*Instructions:*
[A] In the text on refinancing a car loan, what is pulled as a central part of the process when a lender builds a loan package?
[B] In the car loan refinancing text, rewrite the passage between "One of the bills" and "your credit standing.", inclusive, with "car payment" changed to "auto loan payment".
[C] Resume the car loan refinancing text from its final sentence onward.

*Document:*
━━━━━━━━━━━━━━━━━━━━━━━━━━━━━━
Bills are a lot like bad weather. They’re going to come anyway, so you might as well not try to fix them, right? For some bills, that’s the case. For others, though, you can make a big difference in your monthly budget with a little legwork.
One of the bills you can change is your car payment. Refinancing your vehicle loan can lead to a lower monthly payment, a shorter term, or both! It depends on a wide range of factors, including your vehicle's value, how much you owe on your current loan, and your credit standing.
If any of these factors have changed since you bought your car, you owe it to yourself to check out your refinancing options. Let’s look at some common life changes, and when they might cause you to look at refinancing. Read on to learn about three scenarios where refinancing makes sense for your car, truck. vehicle:
1. Your credit improves
One of the biggest factors in determining your auto loan status is your credit score. When your lender is building a loan package, a credit report is pulled as a central part of that process. That number helps define your interest rate, whether or not you’ll have to pay a premium for insurance, and what other fees your lender might charge.
━━━━━━━━━━━━━━━━━━━━━━━━━━━━━━
*Rows:*
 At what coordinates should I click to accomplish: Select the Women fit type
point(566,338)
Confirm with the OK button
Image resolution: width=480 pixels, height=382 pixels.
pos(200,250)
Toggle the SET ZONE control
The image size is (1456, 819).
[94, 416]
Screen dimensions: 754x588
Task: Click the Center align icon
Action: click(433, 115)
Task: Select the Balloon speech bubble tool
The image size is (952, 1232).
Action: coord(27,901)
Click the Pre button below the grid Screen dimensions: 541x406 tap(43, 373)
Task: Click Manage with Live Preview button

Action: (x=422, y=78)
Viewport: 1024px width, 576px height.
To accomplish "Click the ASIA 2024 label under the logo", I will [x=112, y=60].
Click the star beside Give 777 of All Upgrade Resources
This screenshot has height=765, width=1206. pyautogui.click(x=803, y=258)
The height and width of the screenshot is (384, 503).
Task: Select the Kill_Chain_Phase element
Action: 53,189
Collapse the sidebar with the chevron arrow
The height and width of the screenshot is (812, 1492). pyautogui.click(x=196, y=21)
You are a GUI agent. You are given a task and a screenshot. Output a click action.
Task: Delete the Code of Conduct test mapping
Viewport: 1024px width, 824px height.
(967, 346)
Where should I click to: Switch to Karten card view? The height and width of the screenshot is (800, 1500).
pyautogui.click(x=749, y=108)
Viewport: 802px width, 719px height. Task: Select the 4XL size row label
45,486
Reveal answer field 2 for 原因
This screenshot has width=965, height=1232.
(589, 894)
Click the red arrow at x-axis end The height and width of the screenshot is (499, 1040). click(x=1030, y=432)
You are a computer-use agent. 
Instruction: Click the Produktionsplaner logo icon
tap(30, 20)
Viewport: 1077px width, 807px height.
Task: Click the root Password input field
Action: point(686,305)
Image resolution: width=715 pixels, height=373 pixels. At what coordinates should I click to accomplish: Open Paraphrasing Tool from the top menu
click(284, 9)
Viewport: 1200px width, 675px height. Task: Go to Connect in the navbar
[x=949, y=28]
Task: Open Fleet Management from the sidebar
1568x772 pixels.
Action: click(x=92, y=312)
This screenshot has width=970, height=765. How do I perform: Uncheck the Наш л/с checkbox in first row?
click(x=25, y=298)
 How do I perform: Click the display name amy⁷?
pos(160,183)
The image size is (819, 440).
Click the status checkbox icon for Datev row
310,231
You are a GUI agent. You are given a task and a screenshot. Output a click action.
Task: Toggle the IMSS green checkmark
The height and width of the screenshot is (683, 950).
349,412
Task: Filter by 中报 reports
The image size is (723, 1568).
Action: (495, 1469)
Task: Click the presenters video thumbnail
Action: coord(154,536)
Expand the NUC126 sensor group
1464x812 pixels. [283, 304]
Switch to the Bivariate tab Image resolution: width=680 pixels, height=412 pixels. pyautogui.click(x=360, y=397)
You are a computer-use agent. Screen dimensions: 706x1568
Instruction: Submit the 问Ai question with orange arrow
━━━━━━━━━━━━━━━━━━━━━━━━━━━━━━
*Responses in order:*
[A] A credit report.

[B]
One of the bills you can change is your auto loan payment. Refinancing your vehicle loan can lead to a lower monthly payment, a shorter term, or both! It depends on a wide range of factors, including your vehicle's value, how much you owe on your current loan, and your credit standing.

[C]
It’s worth keeping a copy of the credit report your lender pulled. That can let you see if your credit score has improved. It can take as little as nine months of steady repayment to boost your credit score, and that could result in a cheaper loan if you refinance.
If you didn't have much experience with credit when you purchased your vehicle, refinancing can do you world of good. Interest rates as high as 18% are common for borrowers who have little to no credit. This is often the case for first-time auto buyers, which is why Education First developed a First Time Auto Buyer program that provides first time buyers a chance to borrow at a reasonable rate while building their credit.
2. You didn’t shop around before you borrowed
Many people feel railroaded throughout the car-buying process. They pick a car they like; then they are told what the price is, what the monthly payment is and everything else. It may seem like the choice of lenders for your car loan is predetermined.
Dealers tend to have a smaller range of lenders with whom they work exclusively. Those lenders know they have limited exposure to competition, so they can charge slightly higher fees and interest rates. By doing your own comparison shopping, you can save quite a bit on both the loan and any ancillary insurances or warranties you may have purchased. Dealer rates tend to be 1 to 1.5% higher than those offered at smaller lenders, like credit unions.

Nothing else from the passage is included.